Participants were asked how much they would have to drink to feel the effects of alcohol, become as drunk as they would like to be and reach their "tipping point".
The latter was defined as where drinking stops being pleasurable and relaxing and induces feelings of anxiety, unwellness and a lack of control.
It is also described as "the point of no return" and the "danger zone".
And they were asked how often in the past year they had reached these stages.
At least once a month, 85% felt the effects of alcohol, 65.6% became as drunk as they wanted to and 20.3% reached their tipping point.
More than two thirds of respondents in the UK, Ireland, France, Austria, Brazil and Germany reported reaching their desired level of drunkenness at least once a month.
The NHS says no level of drinking is safe, and recommends people in the UK drink no more than 14 units a week, spread over at least three days, with each unit measuring 8g of pure alcohol.
In the UK, males who reached their tipping point consumed 32g more of pure alcohol on average than the recommended maximum weekly level (112g) in one sitting.
UK women on average drank 70% of the weekly recommended maximum to get as drunk as they wanted to be in one sitting, while men drank 89% of the weekly maximum to reach this state.
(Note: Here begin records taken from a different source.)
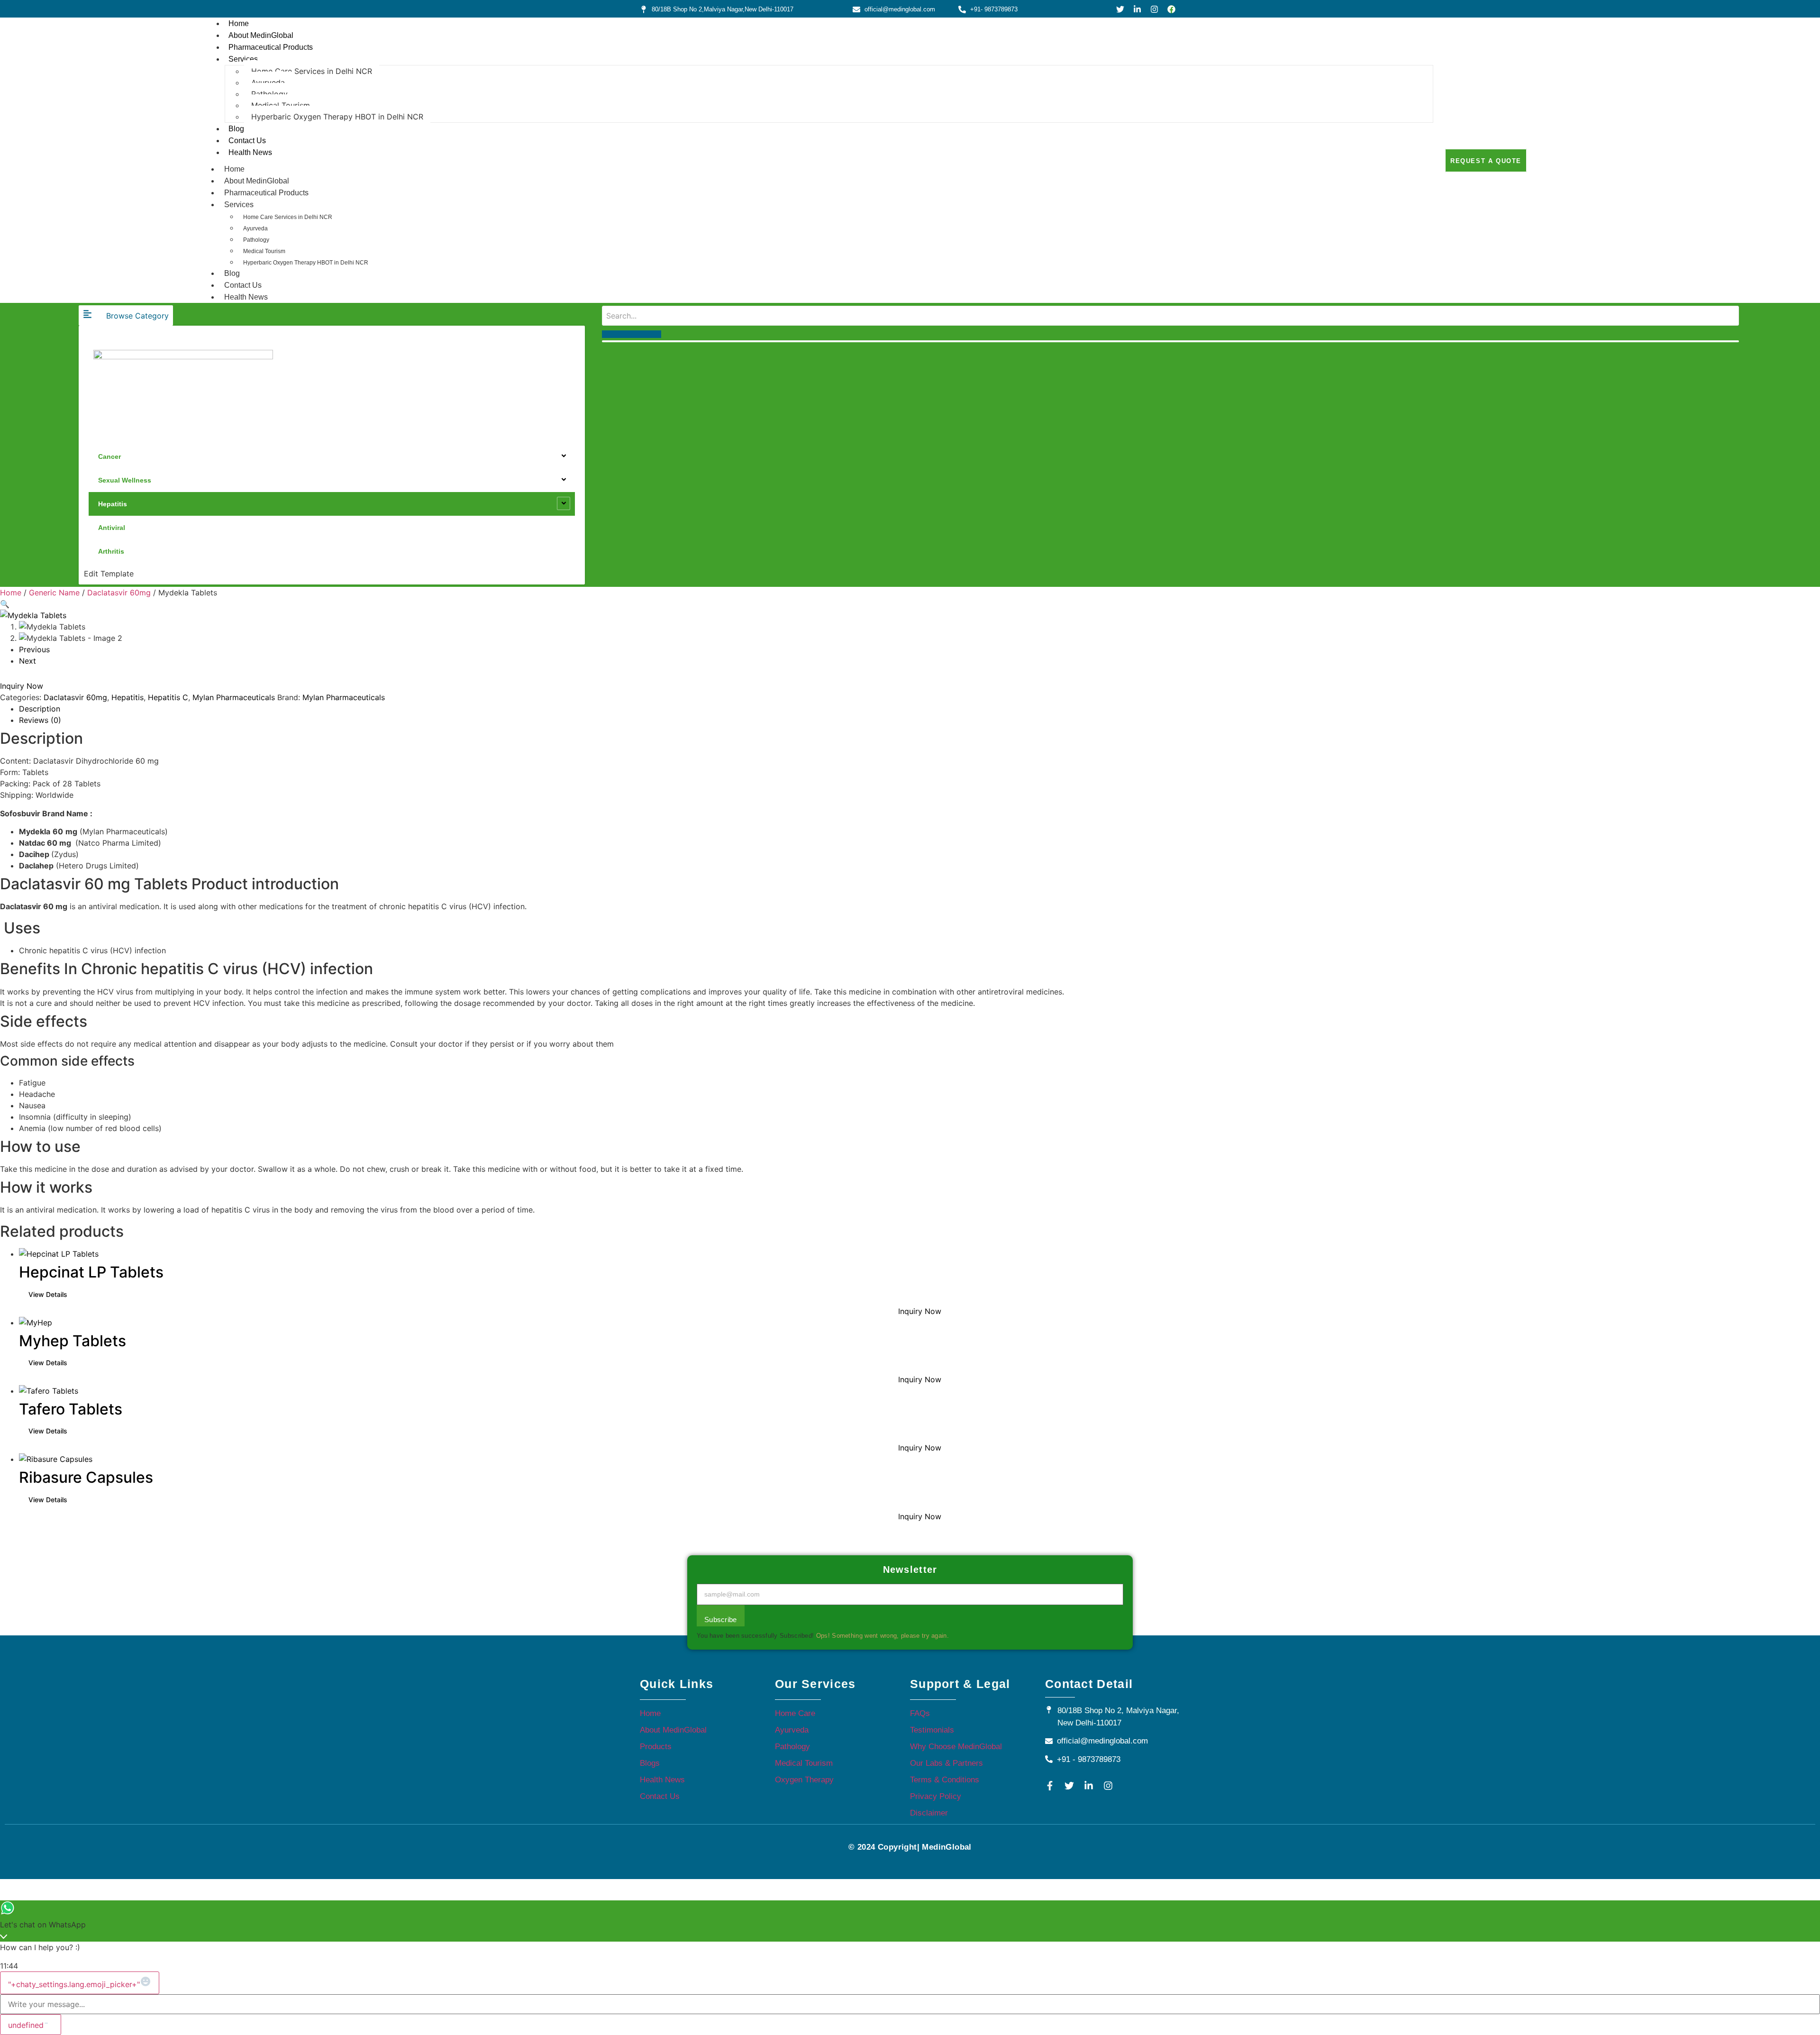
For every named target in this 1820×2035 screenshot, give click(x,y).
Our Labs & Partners (946, 1763)
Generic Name (54, 592)
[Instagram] (1154, 9)
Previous (34, 649)
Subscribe (720, 1619)
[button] (4, 604)
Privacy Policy (935, 1796)
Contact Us (247, 141)
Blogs (650, 1763)
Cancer (109, 456)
Male drinkers needed significantly more alcohol than women to reach each stage of intoxication, and men under 25 were most likely to reach each level at least monthly.
The researchers were not able to account for any other drug use that may have contributed to intoxication, or other factors such as fatigue or mental health state.
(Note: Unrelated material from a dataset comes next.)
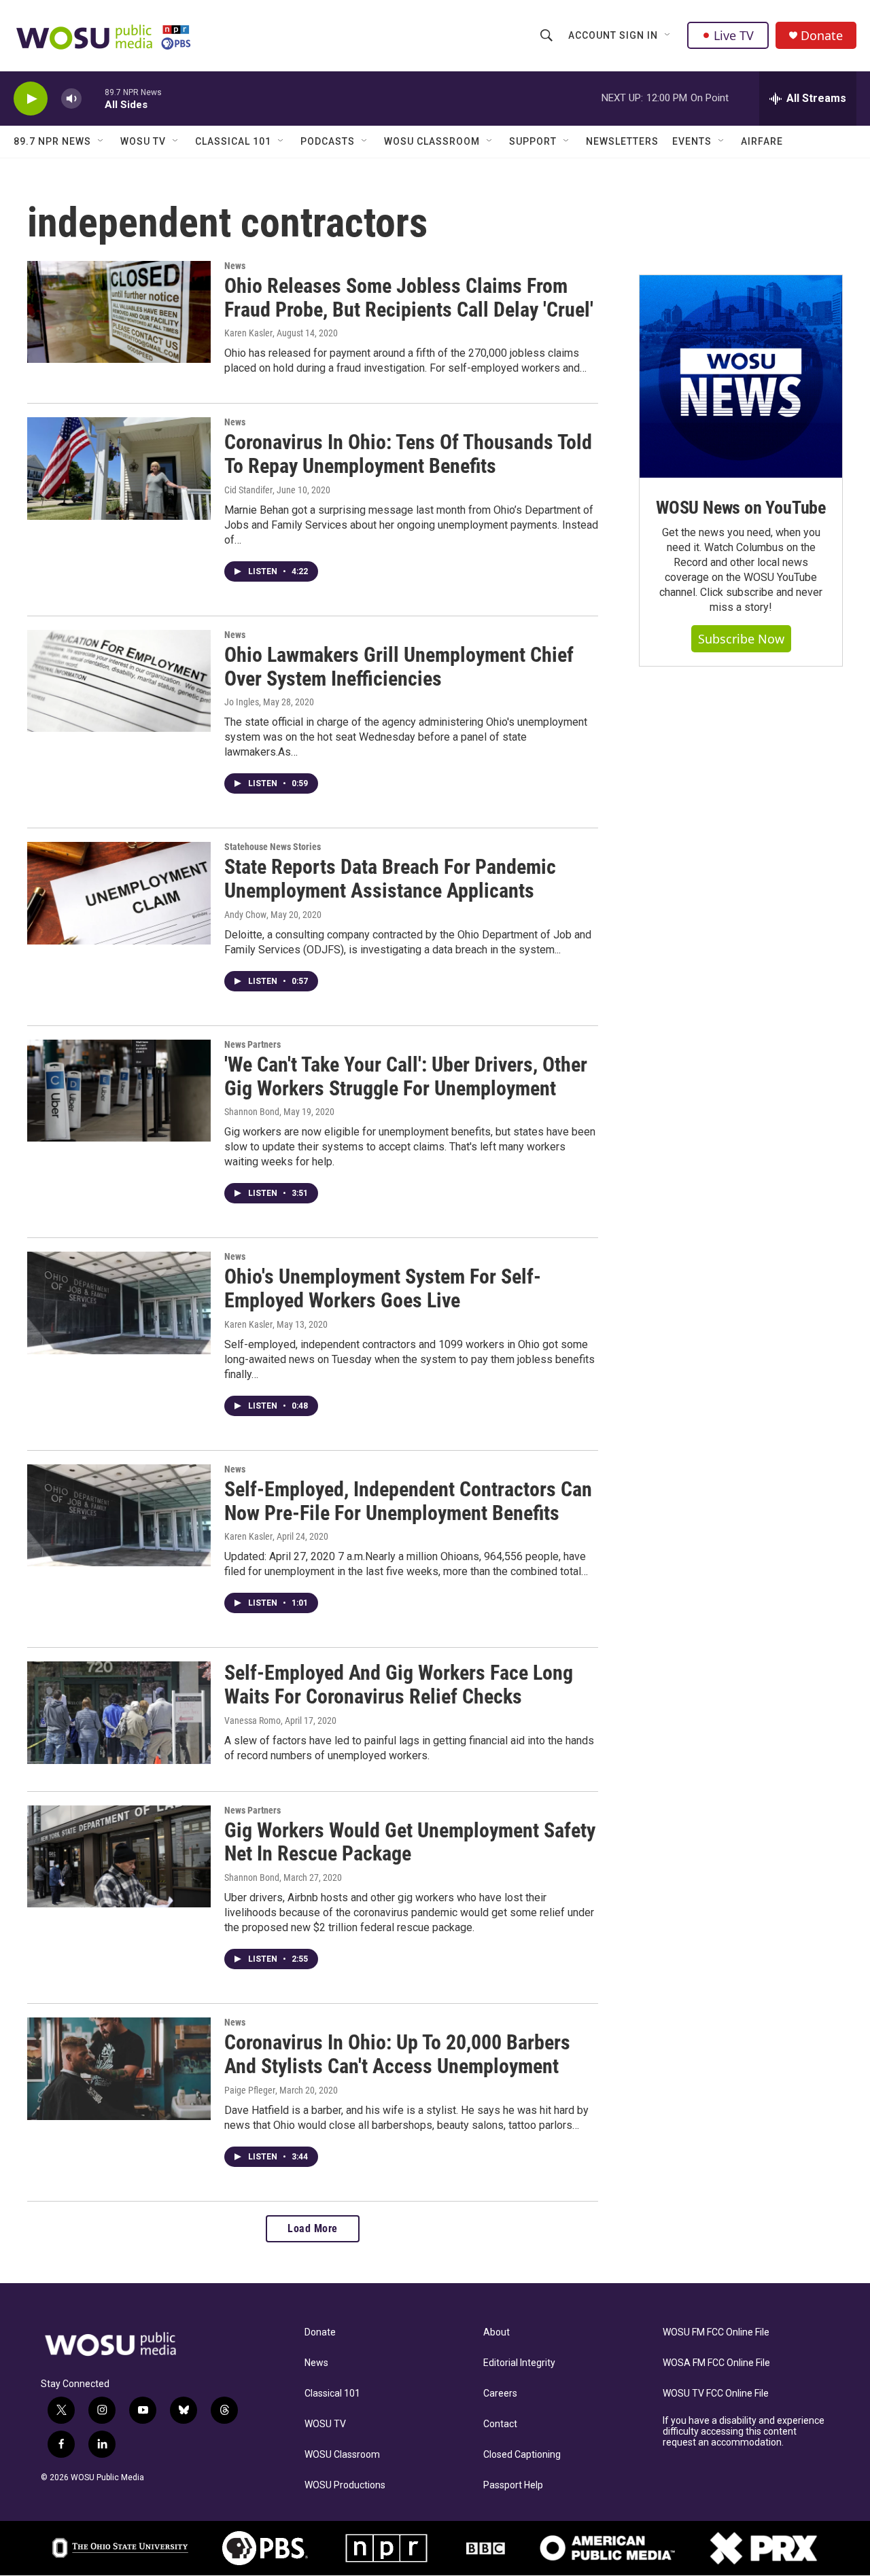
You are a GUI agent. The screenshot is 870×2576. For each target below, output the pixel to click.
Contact (500, 2424)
While more recent data suggests fewer young people are consuming alcohol in the UK, the authors say this should not be seen as a reason to reduce prevention efforts, as the survey shows those who do drink are consuming potentially harmful levels.
The researchers say current guidance may have "limited" relevance to drinkers and is likely to be ignored if it does not reflect their experiences.
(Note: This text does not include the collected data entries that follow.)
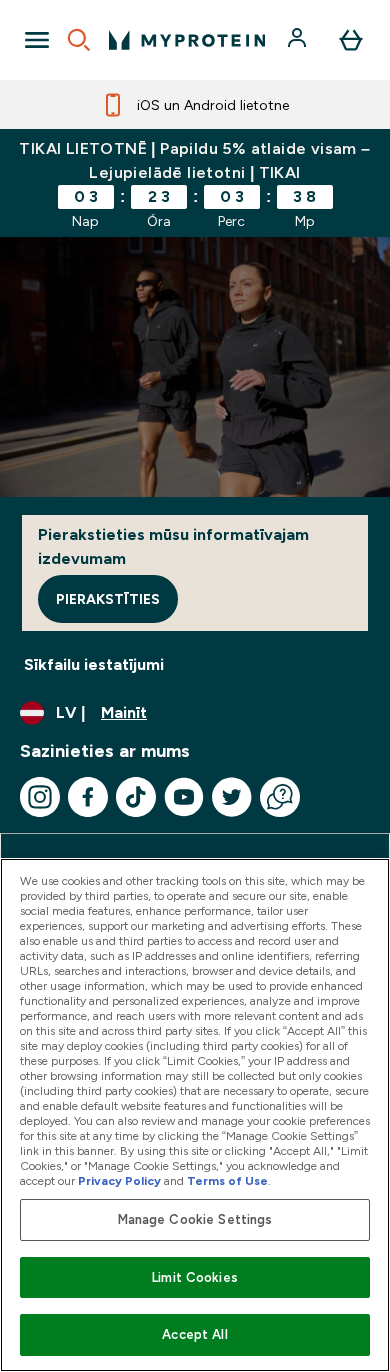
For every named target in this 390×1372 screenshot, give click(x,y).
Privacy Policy (119, 1181)
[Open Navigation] (37, 40)
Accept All (194, 1334)
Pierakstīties (108, 599)
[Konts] (299, 40)
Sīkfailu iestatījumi (94, 664)
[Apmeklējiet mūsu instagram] (40, 797)
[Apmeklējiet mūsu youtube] (184, 797)
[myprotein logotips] (187, 40)
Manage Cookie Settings (195, 1219)
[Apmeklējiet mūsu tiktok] (136, 797)
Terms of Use (227, 1181)
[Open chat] (280, 797)
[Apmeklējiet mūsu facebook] (88, 797)
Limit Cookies (195, 1277)
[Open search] (79, 40)
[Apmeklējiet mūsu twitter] (232, 797)
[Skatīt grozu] (351, 40)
Instead, encouraging people to avoid reaching their tipping point may be more useful, as well as guidelines on "low risk" drinking.
Adam Winstock, founder of the survey and consultant psychiatrist, told the PA news agency: "Over the last decade or so, the UK is drinking a bit less and rates of non-drinking among young people have actually increased.
"What this says, is that for those people who do drink, they are still drinking in a way to reach intoxication at levels that are associated with significant short and long-term risk.
"We need to start having conversations with people who want to go out and get drunk, about trying to bring that level down a bit."
Lead author Dr Emma Davies, from Oxford Brookes University, added: "We need to tread a line between being realistic about what people enjoy and what's actually going to cause them some damage potentially."
The authors write: "Exploring the role of educational interventions that encourage people with heavy drinking to drink less, while still enjoying their alcohol experience, will be a challenge for those in public health, partly because any move to increase the recommended amount of alcohol in the current guidelines could be unhelpfully used by the alcohol industry.
"Nevertheless, if guidelines do not reflect or represent people's experiences they are likely to be ignored and are unlikely to lead to the public health goal of reduced consumption."
They also suggest that wearable tech could help flag when a person is approaching their tipping point and alert them to slow down or stop their consumption.
The paper, Drinking To Excess And The Tipping Point, is published in the International Journal of Drug Policy.
A Department of Health and Social Care spokesman said: "While most people drink in moderation, some are unaware of the dangers of regularly consuming alcohol at high risk levels. The UK Chief Medical Officers have issued drinking guidelines to help the public make healthier choices, with clear advice about alcohol-related health risks.
"As part of our Long Term Plan for the NHS, alcohol care teams will be introduced in hospitals with the highest number of alcohol-related admissions and we expect this to prevent 50,000 admissions from alcohol related harm over five years."